A Swift protocol with no associated types and no mention of Self is, generally, equivalent to a non-generic Java interface. But a Swift protocol with associated types (or that mentions Self) is not really equivalent to any Java construct.
When discussing this problem, we often use the acronym “PAT”, which stands for “Protocol with Associated Types” (and includes protocols that mention Self). A PAT doesn't define a type that you can use as a function argument, return value, or property value. There's not much you can do with a PAT:
You can define a subprotocol. For example, Equatable is a PAT because it defines the == operator to take two arguments of type Self.

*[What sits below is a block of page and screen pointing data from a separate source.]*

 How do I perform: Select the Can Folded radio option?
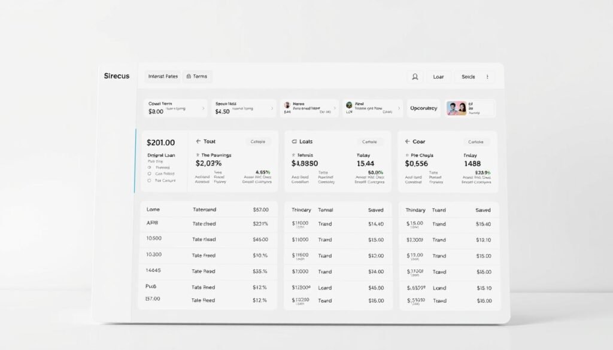coord(149,174)
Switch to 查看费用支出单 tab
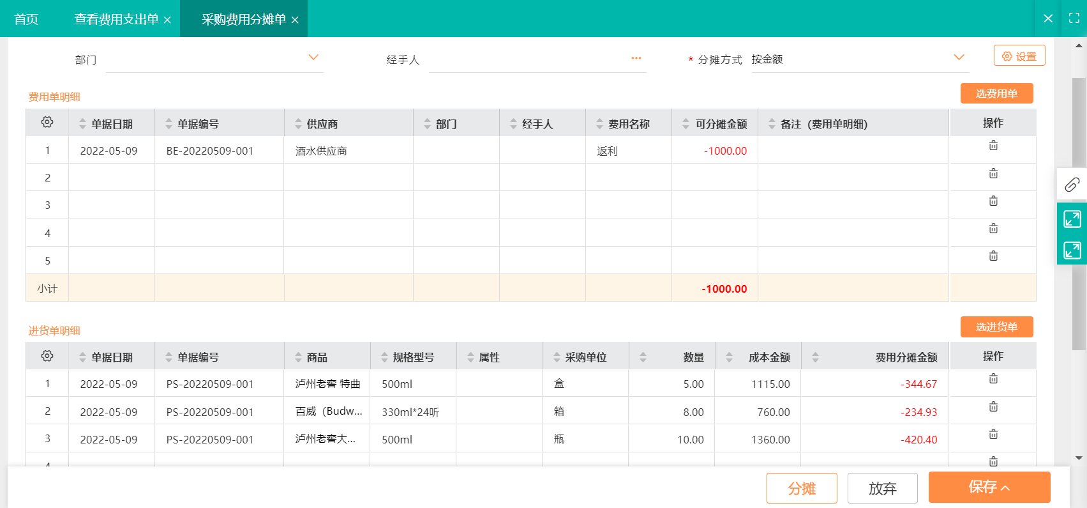 tap(116, 19)
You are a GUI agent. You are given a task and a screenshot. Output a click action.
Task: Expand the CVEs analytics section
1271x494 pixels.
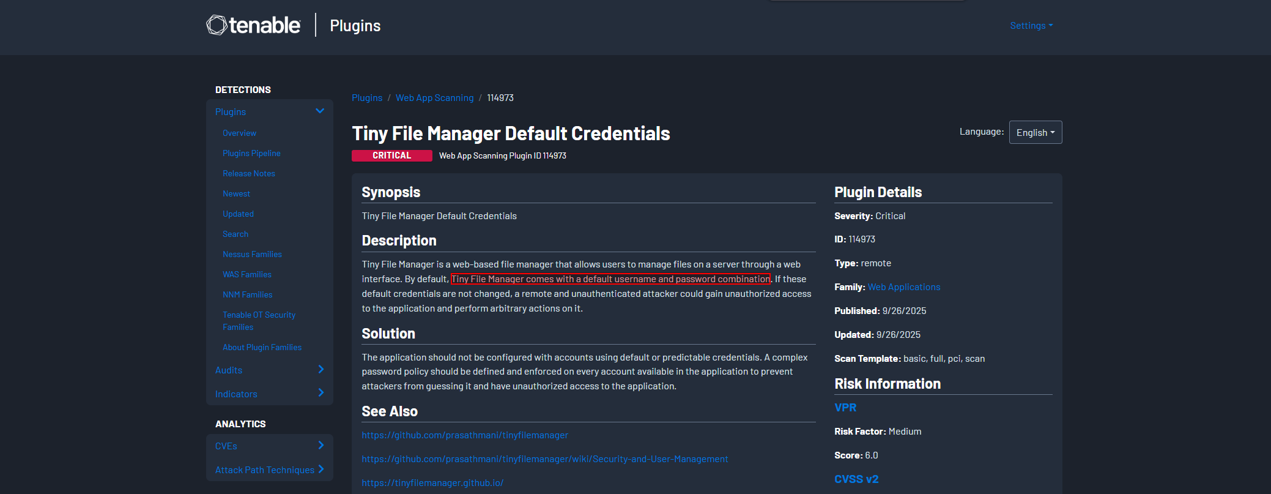tap(321, 446)
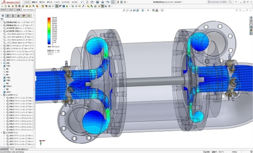Expand the panel tabs chevron arrow
Screen dimensions: 253x153
(x=34, y=16)
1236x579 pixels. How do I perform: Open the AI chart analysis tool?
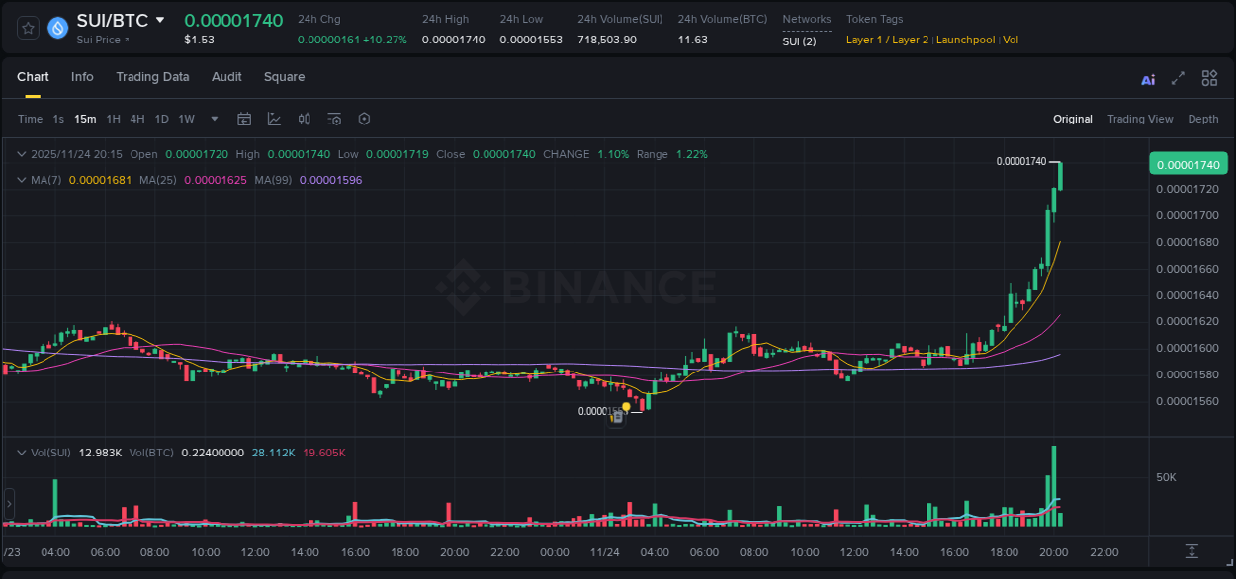coord(1147,78)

Hashable is a subprotocol of Equatable.
You can use a PAT as a type constraint. For example, Set is a generic type. Set's type parameter is named Element. Set constrains its Element to be Hashable.
So you can't write a function that takes a plain Converter as an argument. But you can write a function that takes any implementation of Converter as an argument, by making the function generic:
func useConverter<MyConverter: Converter>(_ converter: MyConverter)
where MyConverter.Input == Car, MyConverter.Output == CarDTO
{ }
That compiles just fine. But sometimes it's inconvenient to make your function generic.
And there's another problem that this doesn't solve. You might want a container that holds various Converters from Car to CarDTO. That is, you might want something like this:
var converters: [Converter<Car, CarDTO>] = []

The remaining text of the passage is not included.